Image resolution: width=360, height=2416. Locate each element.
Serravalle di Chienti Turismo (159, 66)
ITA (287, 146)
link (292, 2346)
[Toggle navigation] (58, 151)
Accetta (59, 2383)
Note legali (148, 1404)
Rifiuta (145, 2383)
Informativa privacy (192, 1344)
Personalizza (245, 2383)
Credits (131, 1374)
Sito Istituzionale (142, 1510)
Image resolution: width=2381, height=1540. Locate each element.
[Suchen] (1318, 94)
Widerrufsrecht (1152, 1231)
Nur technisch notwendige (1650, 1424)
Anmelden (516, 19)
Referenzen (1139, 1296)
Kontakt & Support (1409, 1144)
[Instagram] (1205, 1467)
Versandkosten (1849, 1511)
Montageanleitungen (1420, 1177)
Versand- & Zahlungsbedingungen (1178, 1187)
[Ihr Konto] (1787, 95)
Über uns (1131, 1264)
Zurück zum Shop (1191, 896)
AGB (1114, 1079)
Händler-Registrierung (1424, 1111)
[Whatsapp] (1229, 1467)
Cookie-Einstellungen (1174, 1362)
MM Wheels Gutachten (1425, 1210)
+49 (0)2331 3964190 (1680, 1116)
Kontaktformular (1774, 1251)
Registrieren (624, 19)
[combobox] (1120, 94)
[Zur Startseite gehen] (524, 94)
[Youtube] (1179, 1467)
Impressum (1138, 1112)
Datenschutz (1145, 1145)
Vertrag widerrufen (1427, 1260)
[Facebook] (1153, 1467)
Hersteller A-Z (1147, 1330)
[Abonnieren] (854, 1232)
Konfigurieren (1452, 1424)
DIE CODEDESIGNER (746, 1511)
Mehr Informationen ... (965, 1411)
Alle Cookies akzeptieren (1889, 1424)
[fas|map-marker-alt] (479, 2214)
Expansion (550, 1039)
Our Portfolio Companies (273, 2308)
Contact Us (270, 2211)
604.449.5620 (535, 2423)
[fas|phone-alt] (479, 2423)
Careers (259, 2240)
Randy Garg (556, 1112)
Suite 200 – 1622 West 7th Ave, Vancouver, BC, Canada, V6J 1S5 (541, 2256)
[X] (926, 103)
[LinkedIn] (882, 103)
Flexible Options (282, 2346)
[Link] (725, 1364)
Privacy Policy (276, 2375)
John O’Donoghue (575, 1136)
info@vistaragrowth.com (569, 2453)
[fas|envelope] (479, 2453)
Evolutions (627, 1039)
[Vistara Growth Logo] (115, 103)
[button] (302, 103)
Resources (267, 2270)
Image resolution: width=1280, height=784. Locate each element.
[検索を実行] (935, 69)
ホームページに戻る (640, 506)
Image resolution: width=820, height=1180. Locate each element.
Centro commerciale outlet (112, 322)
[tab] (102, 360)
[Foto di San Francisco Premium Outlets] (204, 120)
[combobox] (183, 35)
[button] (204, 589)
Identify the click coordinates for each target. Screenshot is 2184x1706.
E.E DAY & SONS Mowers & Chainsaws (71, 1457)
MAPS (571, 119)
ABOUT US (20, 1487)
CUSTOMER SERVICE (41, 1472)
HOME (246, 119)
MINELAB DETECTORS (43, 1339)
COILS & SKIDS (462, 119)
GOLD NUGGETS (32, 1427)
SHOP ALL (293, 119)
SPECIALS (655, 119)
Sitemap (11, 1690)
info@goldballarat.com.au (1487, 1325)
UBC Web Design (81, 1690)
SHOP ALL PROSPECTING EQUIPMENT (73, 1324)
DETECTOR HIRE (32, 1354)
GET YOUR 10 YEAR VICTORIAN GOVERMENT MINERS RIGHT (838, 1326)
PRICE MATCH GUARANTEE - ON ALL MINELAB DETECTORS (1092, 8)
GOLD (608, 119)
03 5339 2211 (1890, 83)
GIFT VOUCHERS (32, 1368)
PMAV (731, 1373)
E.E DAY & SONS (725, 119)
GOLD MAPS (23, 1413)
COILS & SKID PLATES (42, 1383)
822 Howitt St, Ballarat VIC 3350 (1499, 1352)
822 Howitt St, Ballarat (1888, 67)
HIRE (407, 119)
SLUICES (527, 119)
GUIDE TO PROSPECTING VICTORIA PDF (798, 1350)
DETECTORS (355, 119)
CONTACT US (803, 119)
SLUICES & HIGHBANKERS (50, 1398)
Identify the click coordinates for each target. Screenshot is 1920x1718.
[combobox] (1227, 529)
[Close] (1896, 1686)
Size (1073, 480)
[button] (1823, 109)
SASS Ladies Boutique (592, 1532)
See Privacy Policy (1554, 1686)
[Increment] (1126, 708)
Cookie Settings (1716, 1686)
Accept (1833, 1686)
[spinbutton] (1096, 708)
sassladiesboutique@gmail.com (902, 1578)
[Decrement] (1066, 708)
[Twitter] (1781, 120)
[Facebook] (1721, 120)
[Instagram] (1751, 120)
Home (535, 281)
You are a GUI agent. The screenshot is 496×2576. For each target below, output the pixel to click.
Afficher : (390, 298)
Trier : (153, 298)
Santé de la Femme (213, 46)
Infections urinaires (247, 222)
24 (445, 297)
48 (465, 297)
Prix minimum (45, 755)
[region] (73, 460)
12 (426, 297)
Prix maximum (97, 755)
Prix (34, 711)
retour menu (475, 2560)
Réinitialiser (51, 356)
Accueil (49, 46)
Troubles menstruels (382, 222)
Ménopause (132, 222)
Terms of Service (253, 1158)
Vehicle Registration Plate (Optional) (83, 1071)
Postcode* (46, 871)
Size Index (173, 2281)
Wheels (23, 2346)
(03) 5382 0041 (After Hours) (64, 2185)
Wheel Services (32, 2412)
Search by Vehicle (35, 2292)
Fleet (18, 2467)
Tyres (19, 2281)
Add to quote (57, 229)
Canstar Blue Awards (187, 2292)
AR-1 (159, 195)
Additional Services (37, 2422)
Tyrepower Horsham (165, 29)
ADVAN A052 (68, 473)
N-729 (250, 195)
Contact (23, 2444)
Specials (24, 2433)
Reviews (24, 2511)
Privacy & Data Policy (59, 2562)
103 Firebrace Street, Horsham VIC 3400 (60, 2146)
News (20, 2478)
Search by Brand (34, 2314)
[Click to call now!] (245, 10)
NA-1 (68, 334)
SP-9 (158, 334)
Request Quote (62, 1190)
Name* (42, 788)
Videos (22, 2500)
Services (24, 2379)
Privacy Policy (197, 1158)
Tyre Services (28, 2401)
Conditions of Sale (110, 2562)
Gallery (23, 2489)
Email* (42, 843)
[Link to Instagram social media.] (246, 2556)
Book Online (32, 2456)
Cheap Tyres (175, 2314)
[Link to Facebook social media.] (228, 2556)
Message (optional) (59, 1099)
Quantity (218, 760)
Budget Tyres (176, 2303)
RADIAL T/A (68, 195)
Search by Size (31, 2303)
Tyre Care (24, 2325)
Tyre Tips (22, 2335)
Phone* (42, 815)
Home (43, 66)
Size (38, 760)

Exercise requirements: Please write out, exactly as they appear, the lines from the line containing "Search by Size (31, 2303)" through the last line of the records above, both included.

Solution to the problem:
Search by Size (31, 2303)
Tyre Care (24, 2325)
Tyre Tips (22, 2335)
Phone* (42, 815)
Home (43, 66)
Size (38, 760)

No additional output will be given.